Aspen Snowmass Little Nell A Place to “Wine” in Aspen

Young Master Sommelier Carlton McCoy Holds Court at Aspen’s Little Nell
By Rob Story

Aspen Snowmass The Little Nell Sommelier
Aspen Snowmass The Little Nell Sommelier

Only 29, Carlton McCoy this year became the third youngest person—and only the second African-American—to win a master sommelier diploma from the Culinary Institute of America. Wine & Spirits Magazine named him a Best New Sommelier for 2013. Shortly thereafter, McCoy was promoted to Wine Director of Aspen’s prestigious Little Nell Hotel. For the moment, however, he stands in the Nell’s tasting room preoccupied, not with oenophilic matters but porcine ones.

Before McCoy, the back half of a pig rests impassively in its own cured skin. McCoy cuts me a small slice off the animal’s back, explaining, “it’s the finest ham in Spain, Jamon Iberico,” which can sell for more than $90 a pound. It tastes of smoky pork, as well as the pig’s sustainable, protein-rich diet of fresh acorns.

Such palate cleansers and McCoy’s unrivaled taste in wine have made the Little Nell’s tasting room the talk of Aspen cognoscenti. Located in a subterranean cellar of the venerable hotel, scarcely larger than a closet, the room can accommodate but six guests at a time (and a single pig). Still, it’s McCoy’s pride and joy. “A wine geek’s dream,” he calls it. The communal table was handcrafted from beetle-killed pine and vintage wine barrels. McCoy describes the constant 50-degree temperature as “good for red wines; bad for oaked whites.”

McCoy—trim and pressed, sporting sleek eyeglasses on a freshly shaved head—shows me the hotel’s 19,000-bottle collection. “Aspen’s a town of transients, people from all over the world, with every imaginable taste. So the wine program at the Little Nell has a long history of high quality. This isn’t some hokey, pretend wine cellar.”

Aspen Snowmass The Little Nell New Wine Bar
Aspen Snowmass The Little Nell New Bar

Aspen Snowmass The Little Nell certainly stands a long way from McCoy’s birthplace: “A part of Washington, D.C., that had no wine—just cheap spirits and malt liquor.” While no one in McCoy’s family drank wine, a job with his grandmother’s catering business honed his sense of cuisine. He won a scholarship to the Culinary Institute of America, worked in impressive New York restaurants, and in 2013 took the Advanced Master Sommelier test, which concludes with a blind taste of six wines in 25 minutes, in which the sommelier must determine the wine’s origin, grape, and vintage. Of the 63 candidates at the exam, only McCoy and three others passed.

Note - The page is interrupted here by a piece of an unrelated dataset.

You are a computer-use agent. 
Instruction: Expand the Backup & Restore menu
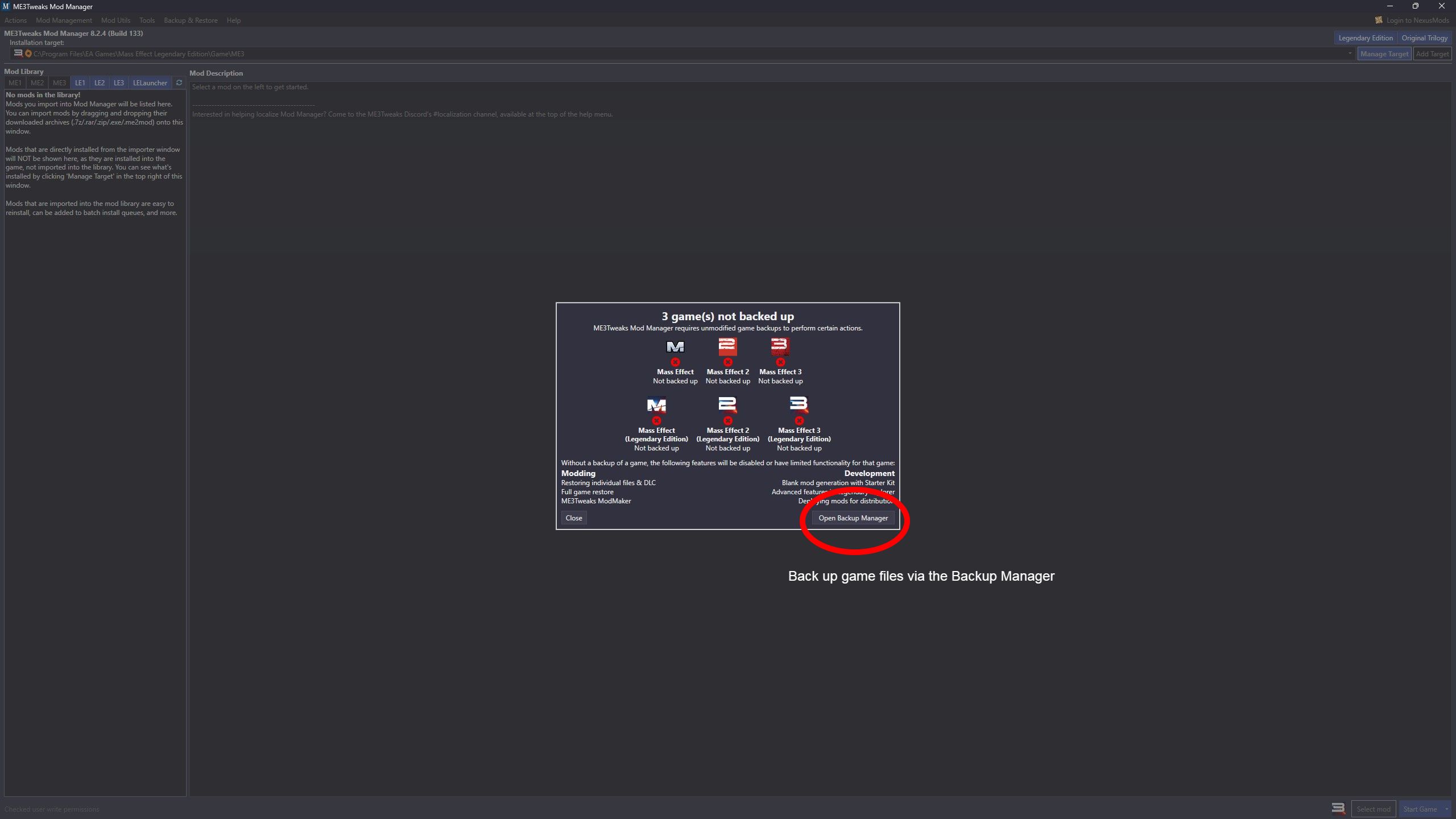point(190,20)
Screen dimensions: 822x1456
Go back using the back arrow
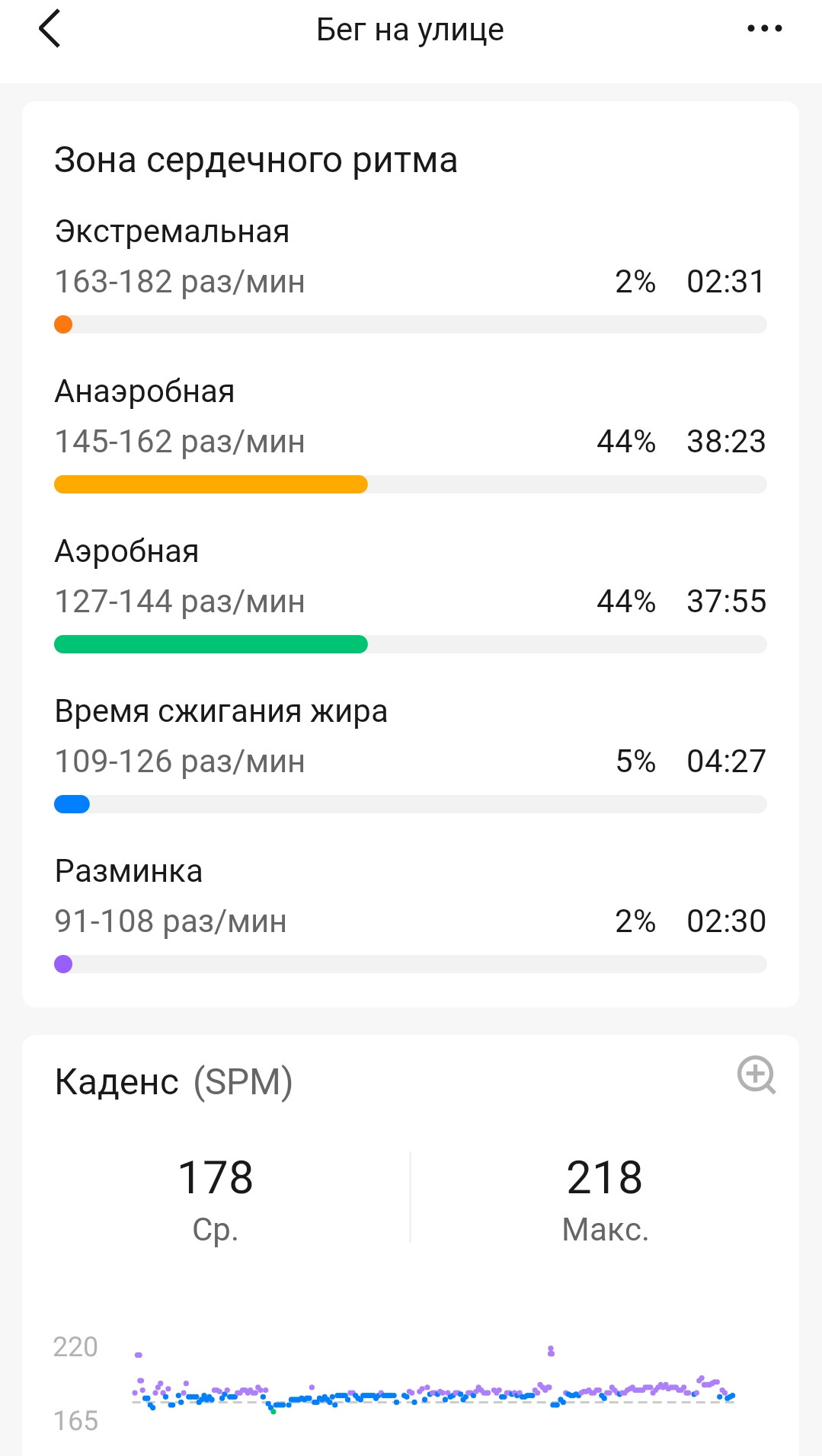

His approach as sommelier is that “Wine is for everyone. Every time I approach a table or talk about wine, it isn’t coming from a place of snobbery or elitism. It’s about figuring out what people like, finding new things guests might like, and spending time with friends and family.”

Aspen Snowmass The Little Nell Sommelier in the cellar
Aspen Snowmass The Little Nell Sommelier in the cellar

A child of the city, McCoy claims, “I’d never even seen a pair of skis” before arriving in Aspen. But he now skis when he can, and feverishly explores the Elk Mountains in summer, whether cycling or hiking. Indeed, he sometimes chills cru Beaujolais in a mountain stream, and then sips it while soaking in Conundrum Hot Springs. Now that he’s lived here three years, McCoy comprehends Aspen’s hedonistic appeal. As such, he delivers Nell guests “hangover kits” containing granola, dark chocolate, coffee, Red Bull, Brain Toniq, and—for the proverbial “hair of the dog”—vodka from nearby Woody Creek Distillers.